Jordana Phokompe has overseen the programming and execution of hundreds of free shows in her role as the director of the David Rubenstein Atrium, Lincoln Center for the Performing Arts’s year-round stage for free performances. Her tastes and considerations contribute to how many, if not most, New Yorkers experience Lincoln Center: The venue’s schedule includes a weekly Thursday evening concert series (Atrium 360°), monthly LC Kids Saturday morning family programs, plus ongoing series such as video premieres with VICE Media and ¡VAYA! 63, a monthly show devoted to Latin music and culture around the city.
As part of her curatorial rounds, Phokompe visits clubs and festivals around New York and farther afield in search of the next big thing. She managed, though, to slow her busy schedule just long enough to tell WSWD more about how she selects her artists, her dream performers, and her favorite places to hear live music (besides the Atrium!).
What Should We Do?!: How did you get started presenting live performances?
Jordana Phokompe: Years ago, while studying abroad in East Africa, I saw how artists there used the performing arts to address social issues and harness creative spaces into their engine for change. When I returned to the States, I decided to devote myself to learning how to engage that power in my own community. I’m proud to see how the David Rubenstein Atrium—and Lincoln Center as a whole—is building and strengthening New York by preparing a space for the city’s many local residents to transcend language and culture through shared experience.

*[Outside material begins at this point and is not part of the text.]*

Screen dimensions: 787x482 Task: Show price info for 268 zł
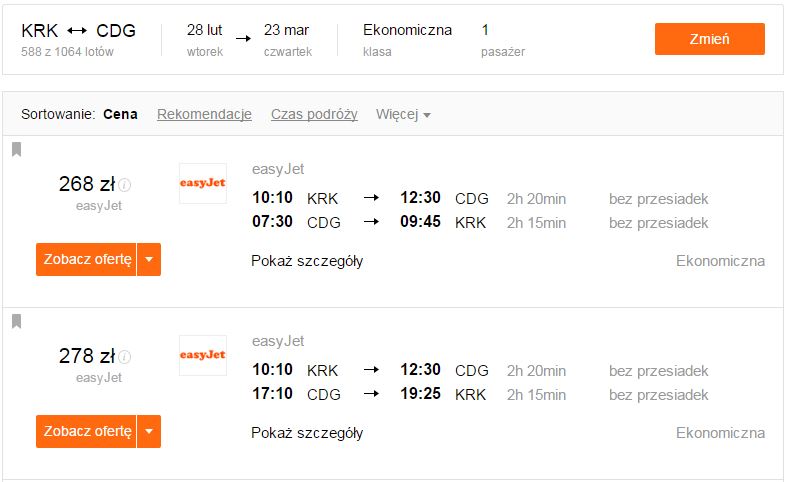click(125, 185)
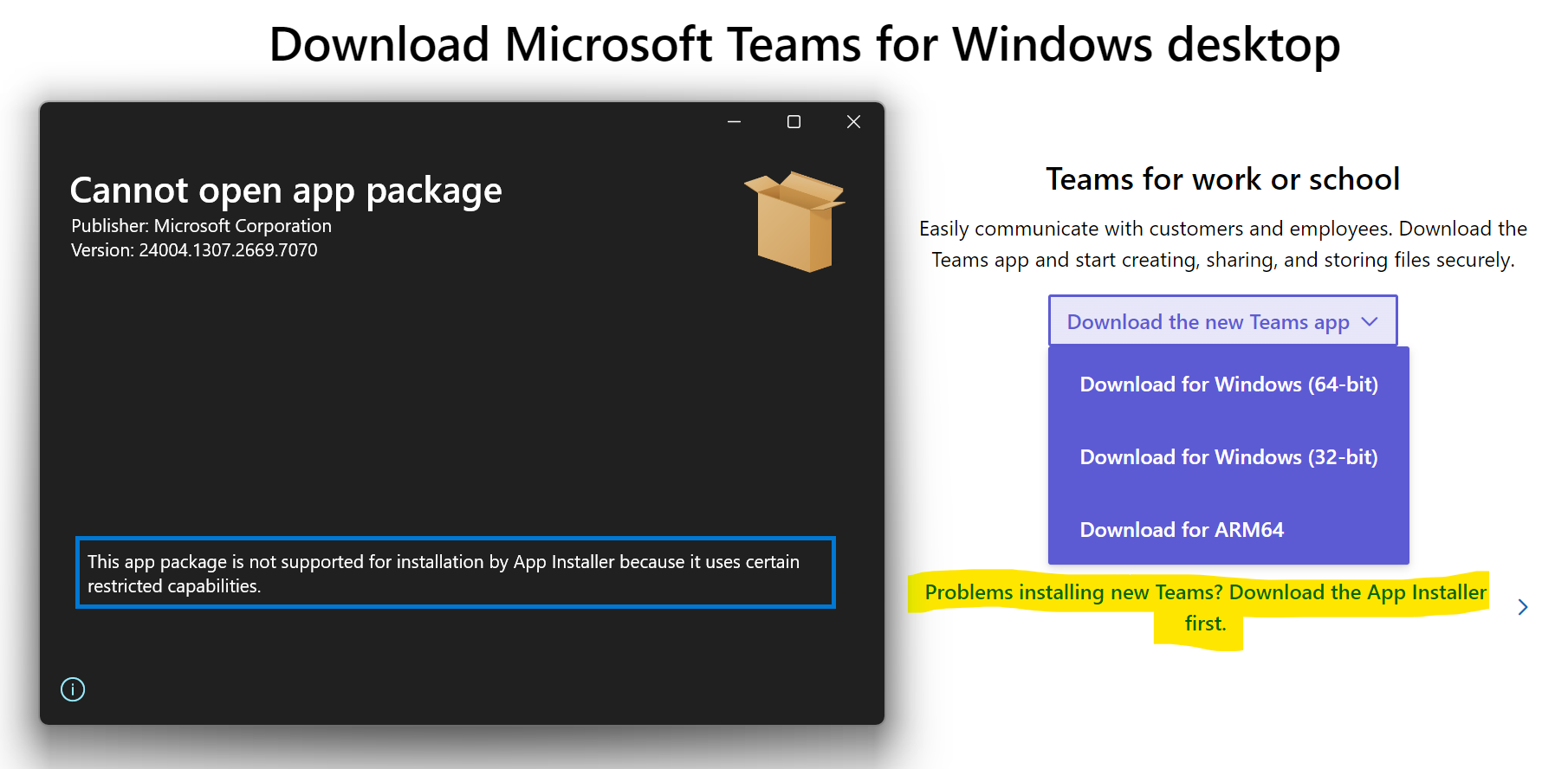Select Download for ARM64 option
Image resolution: width=1568 pixels, height=769 pixels.
1182,530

WSWD: What sort of artist performs on any given week at the Atrium?
Phokompe: Our programming is mostly contemporary and always high quality, but can change styles dramatically based on any number of factors. One week we’ll present Meklit Hadero, an Ethiopia-born, San Francisco–based singer-songwriter; the next week will feature a performance by Jasper String Quartet playing compositions by both Beethoven and Missy Mazzoli. Our aim is to represent the diversity and strength of the voices of our city, with particular attention to currently underserved and underrepresented communities.
WSWD: How do you know if an artist is right for the Atrium?
Phokompe: We need to walk the line of presenting an artist who has a meaningful following, but not someone who is just too popular. It isn’t fair to the artist or their fans to book an event that will draw thousands when the venue can only seat a few hundred. Practical matters aside, artistic excellence is always my biggest concern. When I watch a performance, I pay close attention to the artist’s stage presence, their audience engagement, and who is in that audience. Does the performance move me? Does it move the crowd? My final litmus test before booking an artist is if I would be personally proud to present their work. If the answer is yes, then I’ll make the offer to have them play at the Atrium. I’m never disappointed.
WSWD: How does the American political climate affect your booking?
Phokompe: This year I’m particularly focused on how we can properly present and support the work of immigrant and international artists. The arts are facing many new challenges these days, from visas being denied to potential funding cuts, but I find myself energized by the response from my fellow programmers. Just recently at SXSW, colleagues of mine built a showcase exclusively featuring artists affected by the proposed Muslim travel ban. It was an opportunity to see the beauty inherent in those individual artists’ culture and also how we as a creatively active nation will not be separated from the rest of the world.
WSWD: Who are some dream artists you’d love to hear at the Atrium?
Phokompe: They all draw way too big a crowd for me to responsibly book them here, but it’s my dream, right? Probably Angélique Kidjo, Hugh Masekela, and David Byrne. The music of each had a huge impact on me personally when I was growing up, and they are continuing to push the boundaries. Kidjo, Masekela, and Byrne are just as relevant today as they were 20 to 30 years ago; that kind of creative longevity is hard to come by.
WSWD: Where else do you like to see live music in the city?
Phokompe: My job requires that I see artists all over the city, but I particularly love attending shows at (Le) Poisson Rouge, Joe’s Pub, Rockwood Music Hall, and BRIC. One of the real joys of living in New York City is all the amazing summer festivals. Once the weather gets a bit warmer, you can count on seeing me out at Celebrate Brooklyn!, SummerStage, Lincoln Center’s very own outdoor dance party (Midsummer Night Swing), and the three weeks of free concerts and events that comprise Lincoln Center Out of Doors.